- _Supplied passage_:
● ● ● ● ●

First, Alex came down with “it.”  The observable symptoms included coughing, sinus congestions and drainage, intermittent fever, lethargy, and vomiting.  Then, Ben caught “it.”  He had the same symptoms.  Now, Willy has it.  And now we know a bit more about what “it” is from the perspective of the one experiencing the malady.

Willy described his initial symptoms as a head-ache.  Then, the vomiting started.  Now, his throat hurts, but his head and stomach seem okay.  He’s also experiencing intermittent fever, like his brothers did.  But he doesn’t have the cough or the runny nose.  So, either Willy has something different, or his brothers had both the cough/cold along with “it.”  The latter seems most likely.

While this is a relatively simple example, one of the most difficult things involved with parenting a child who experiences a communication barrier is this inability to really communicate when something is going wrong with them.  There are certainly much worse examples.  A child who is being bullied can generally talk about it (whether or not they will is another issue), but a child who experiences communication barrier cannot do so or cannot always do so.  This creates a chronic worry.  The same is true for other forms of abuse.  Unless there are identifiable physical markers we just don’t know what to suspect and so that nagging worry remains a constant in the backs of our minds while we do everything we know how to do to keep our children safe.

● ● ● ● ●

- _The data_:
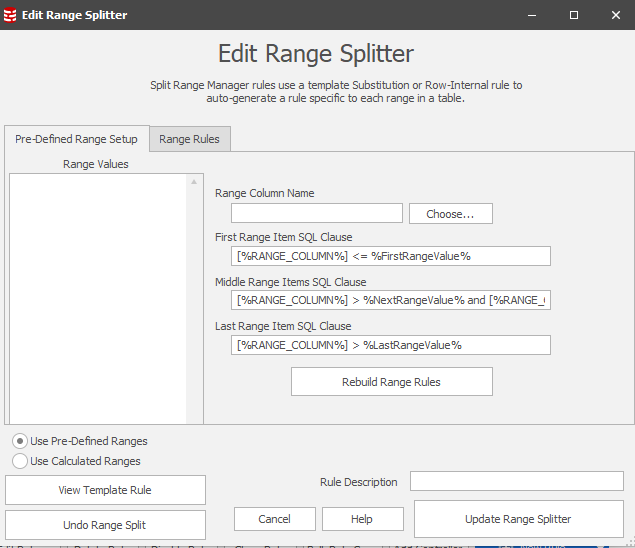The image size is (635, 548).
Task: Open the Pre-Defined Range Setup tab
Action: tap(76, 139)
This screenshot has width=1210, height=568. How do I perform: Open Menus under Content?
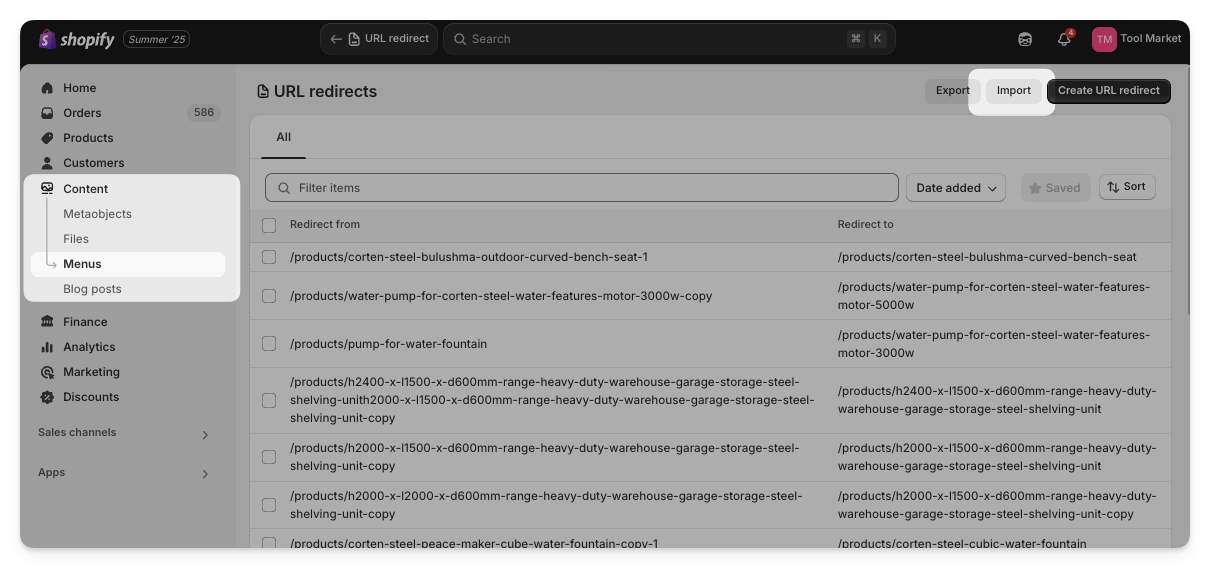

● ● ● ● ●

- _Task brief_: Extend the piece about the brothers' illness and parenting a child with a communication barrier, picking up right after its final sentence.

- _Written reply_:
I often hear parents mourn their child’s inability to tell them that he or she loves them.  While I appreciate the significance of the words, children can communicate this in many ways.  Hugs and kisses, the recognition in their face, and other forms of connection are proof that my two primarily non-verbal children feel and express love.  For me, the possibilities of illness, injury or abuse are much more profound.  Sometimes they can find ways to communicate these things; but often the means of communication are inadequate.  “Acting out” is a warning sign, for example; but it’s a warning sign for so many things.  Unless you can find facts, sometimes you just don’t know and there is no way for them to tell you.  And that’s what I consider the scariest thing of all.

These minor illnesses are just a reminder.  As if I could ever forget.